The penalties for tolerating basic weaknesses in your business have grown considerably and will get worse for the lagging firms; there is a frailty about some large practices that the numbers alone do not reflect.

Nevertheless, 2010-11 was a little better than the last financial year, largely reclaiming the revenues knocked off the top 50's top line in 2009-10 and providing the best growth period for three years.

The UK's largest firms had to show they could manage in their leaner forms in this less hospitable environment without the benefit of widespread redundancies. Largely they did – and a few prospered. While it's been a year of starkly varying performance, the number of firms seeing sharp falls in revenue was well down on 2009-10, when five firms saw falls of 10% or more.

At the top end, the magic circle had a respectable but unspectacular year. On one hand you have to give London's elite credit for avoiding the plunging profits they saw during the early-noughties gloom. On the other, the group will have to get on the front foot fairly soon as they have lost a little competitive ground to their most dangerous US rivals over the last three years (even though the much-predicted litigation and restructuring boom in the US failed to materialise). They've had a decent war but will need to have a plan not only to survive but to thrive in these market conditions.

* _Dataset content_:
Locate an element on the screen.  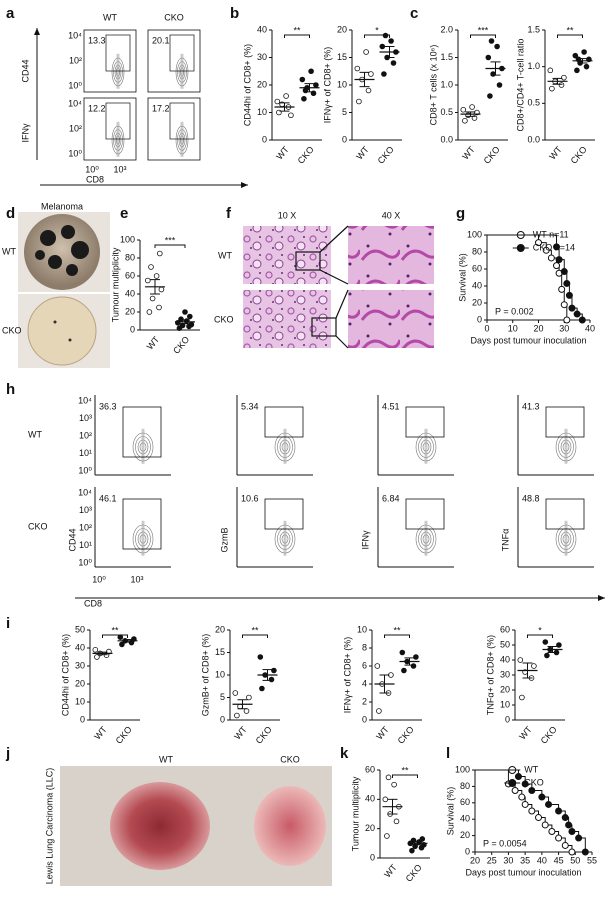
y-tick-label: 0.0 is located at coordinates (446, 139).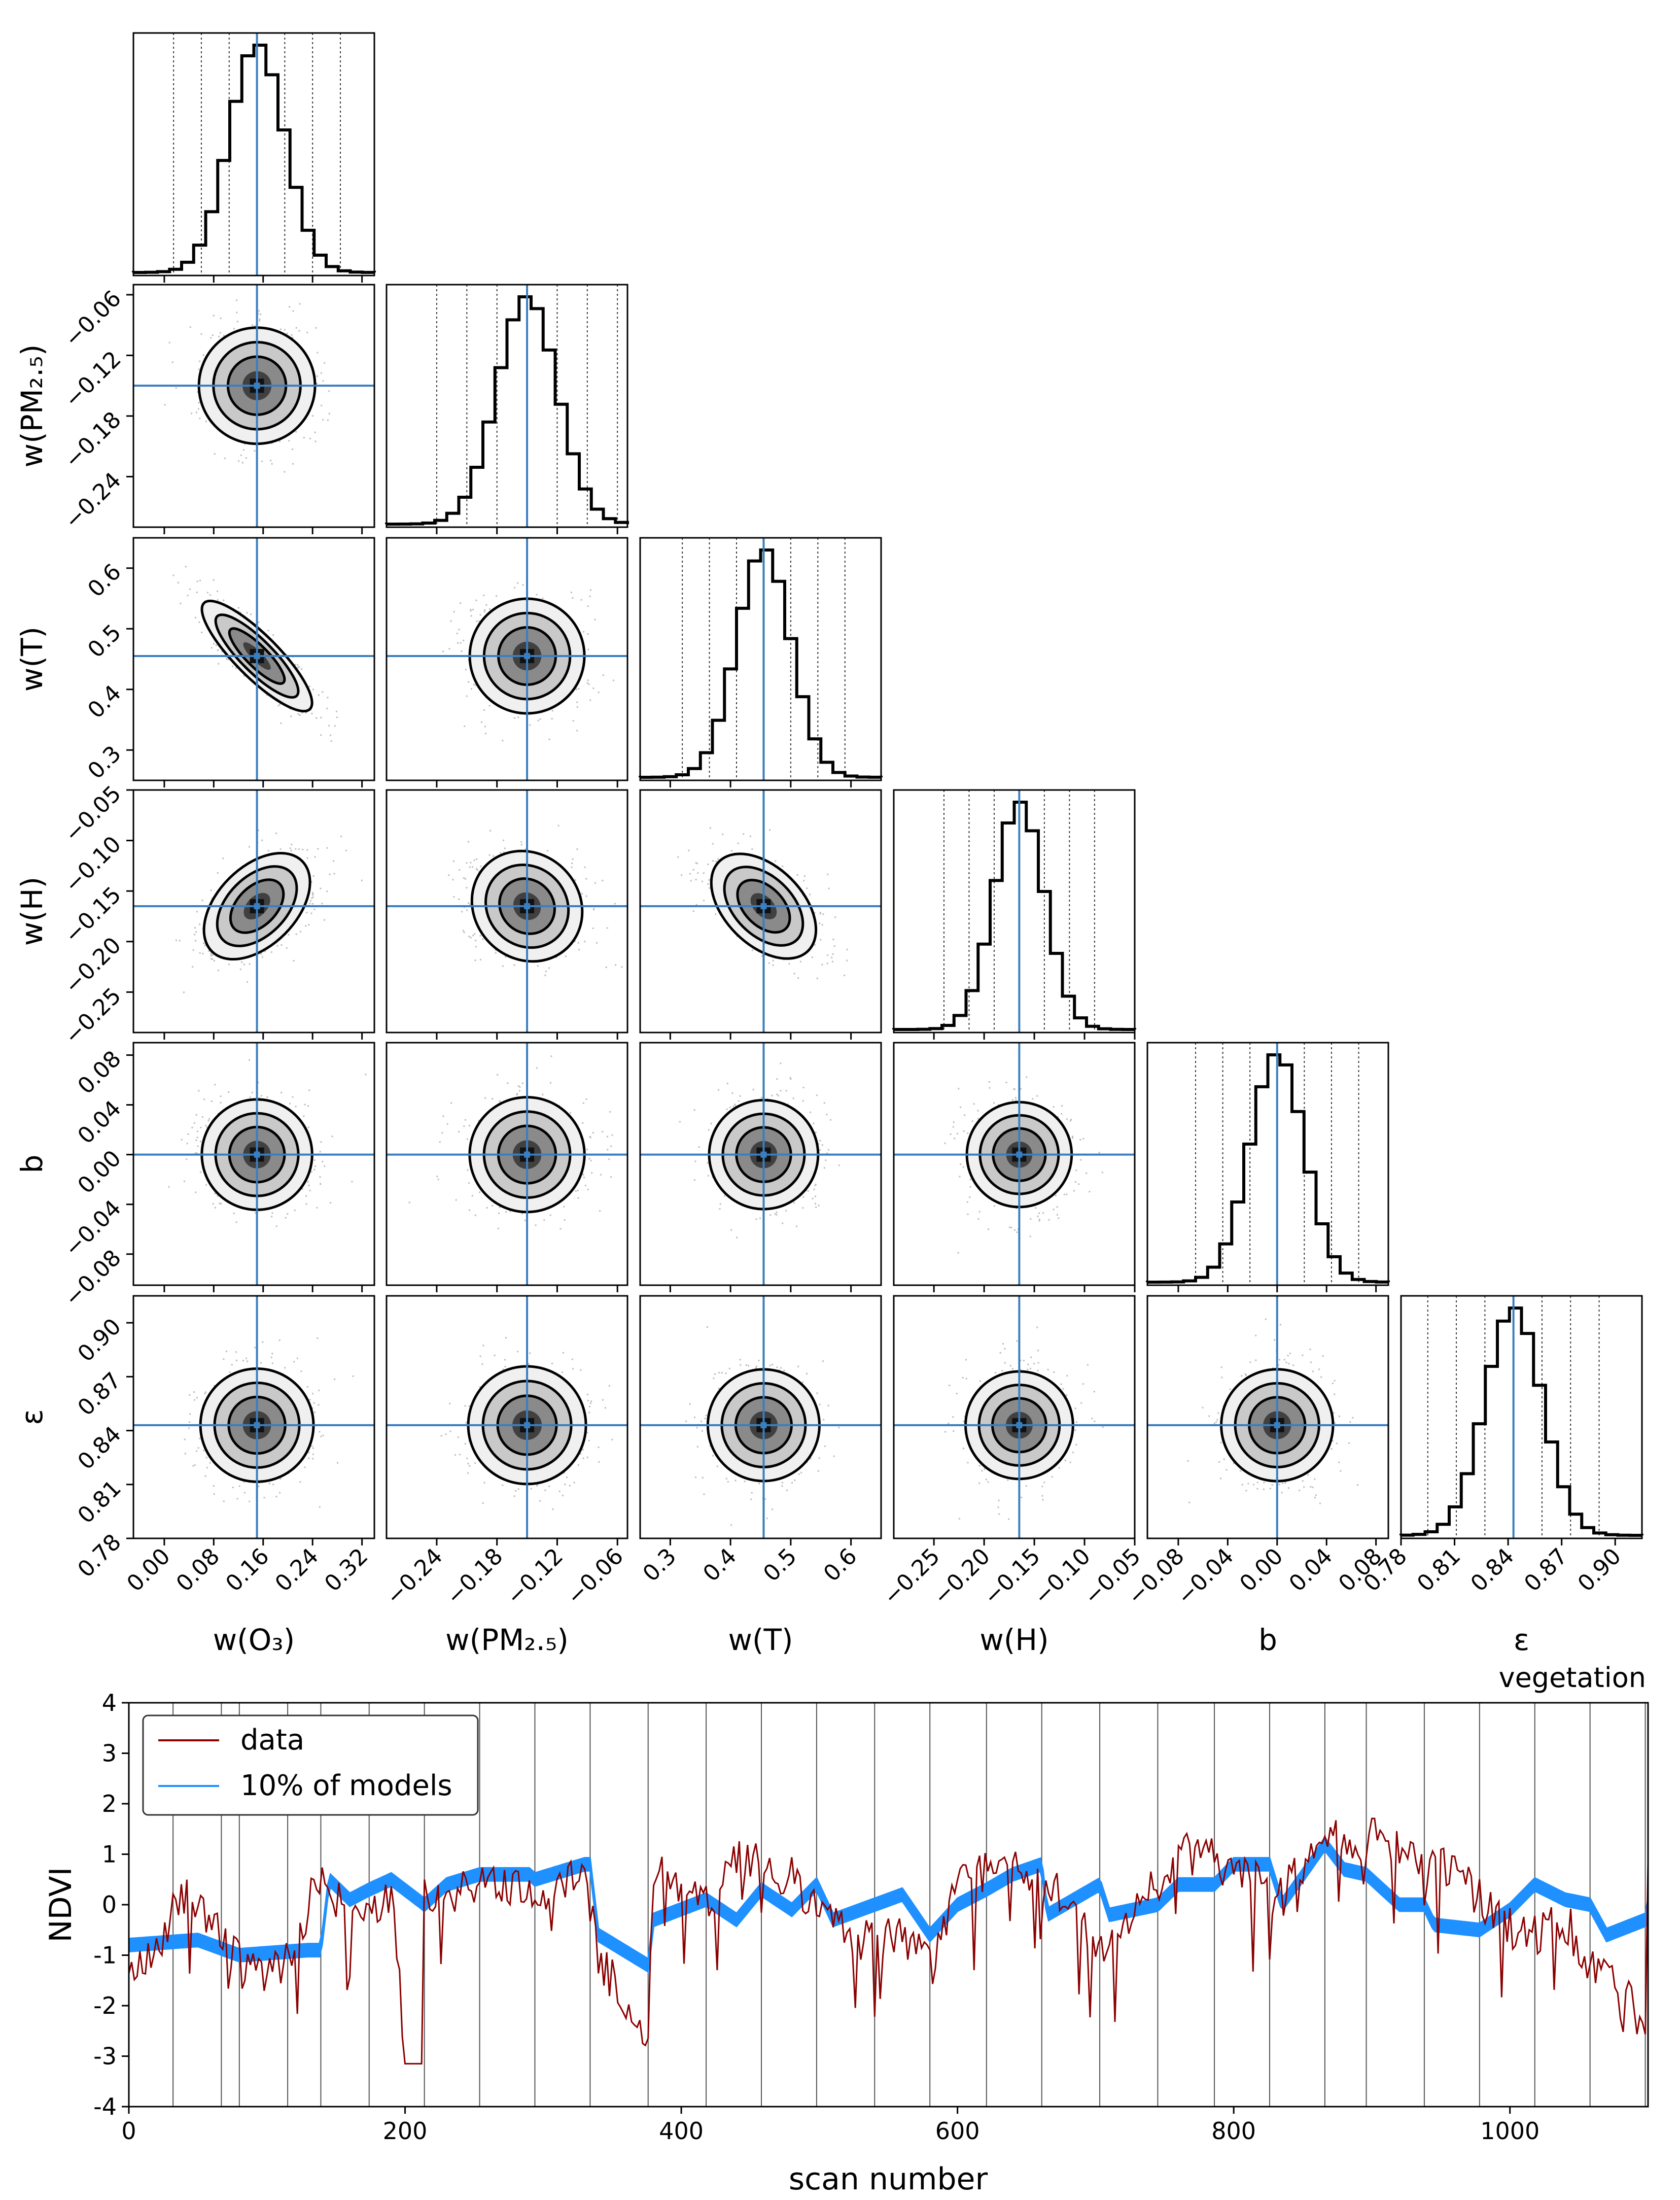 This screenshot has height=2200, width=1680. Describe the element at coordinates (660, 1565) in the screenshot. I see `x-tick-label: 0.3` at that location.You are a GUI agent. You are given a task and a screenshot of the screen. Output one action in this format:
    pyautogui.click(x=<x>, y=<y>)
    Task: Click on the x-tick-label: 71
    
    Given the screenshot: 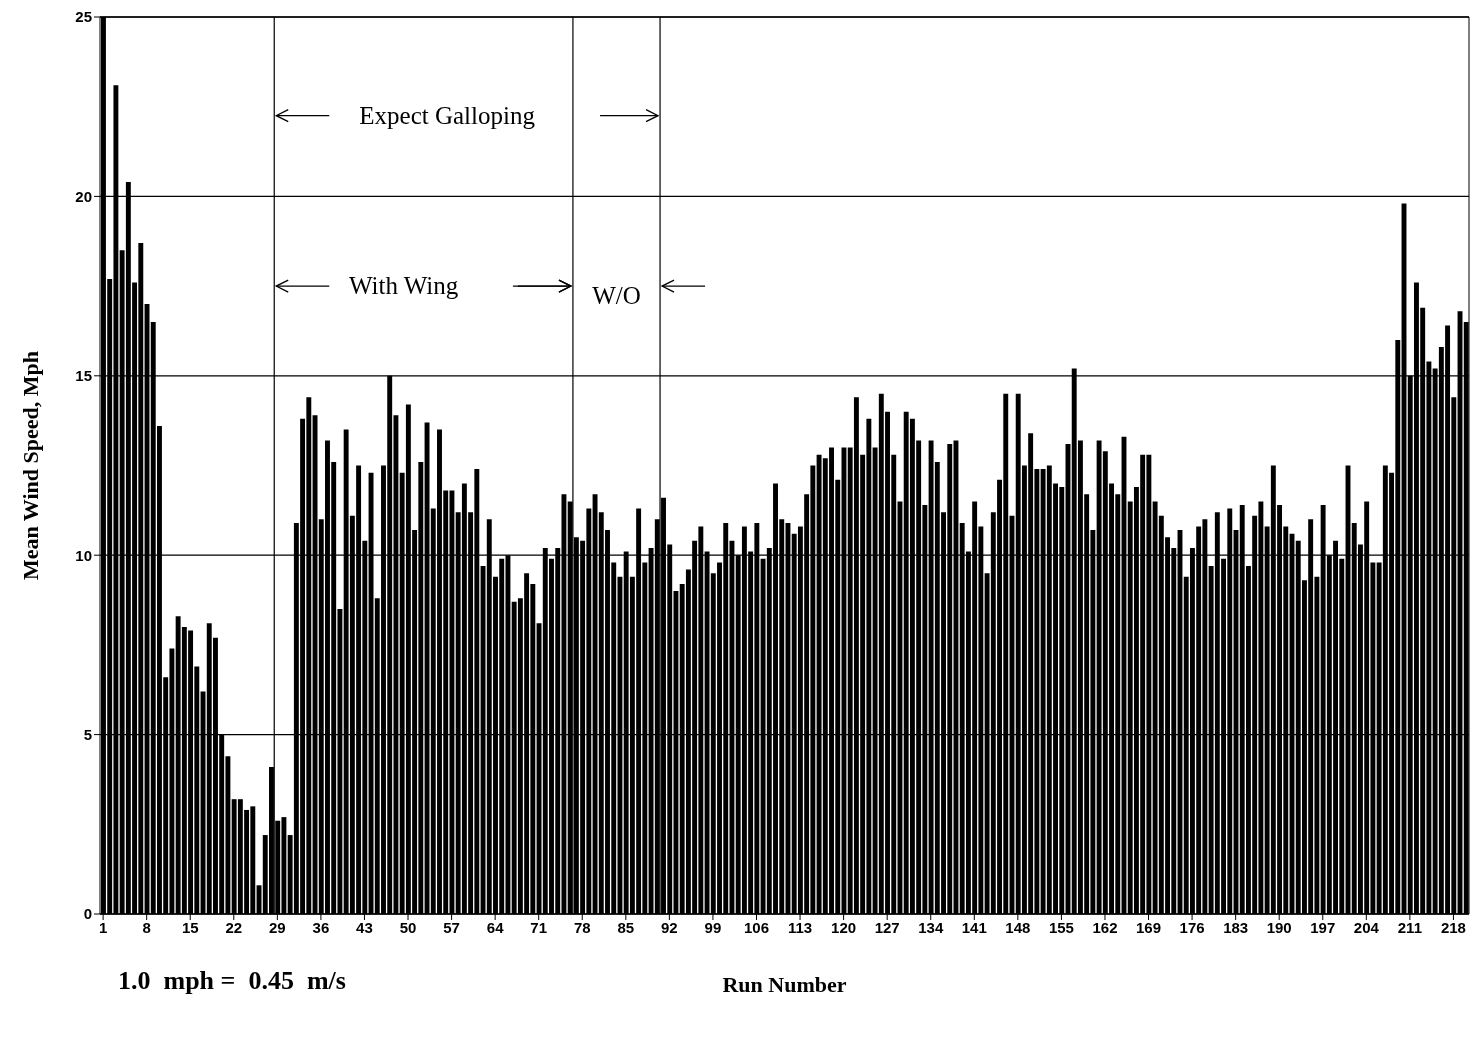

* _Instructions_:
a: Decide whether each statement agrees with the passage on the performance of the UK's largest firms. Answer yes or no for each and quote the deciding words: (i) In 2009-10, five firms saw revenue falls of 10% or more. (ii) The magic circle suffered plunging profits in 2010-11. (iii) The predicted litigation and restructuring boom in the US took place.
b: Proceed with the passage on the performance of the UK's largest firms, picking up after its final sentence.

* _Task answers_:
a:
(i) Yes: "when five firms saw falls of 10% or more."
(ii) No: "the magic circle had a respectable but unspectacular year."
(iii) No: "the much-predicted litigation and restructuring boom in the US failed to materialise."

b:
Which brings us to the debate about whether the group's lockstep-driven partner compensation model can survive the triple whammy of depressed transactional markets, the strain of global expansion and the threat of predatory US recruitment from their senior ranks. Current form suggests not.

One answer to that question could come from the fortunes of firms like Hogan Lovells, DLA Piper and Norton Rose that are now operating different but globally credible models. The omens, particularly in the case of Hogan Lovells, look reasonable, but it's still very early days.

For those operating in this climate without such scale, consolidation will be in the air. That's the most over-used prediction in the legal industry, but this time I sense something in the profession is shifting. As a hard-growth market batters the old order, something new is slowly emerging.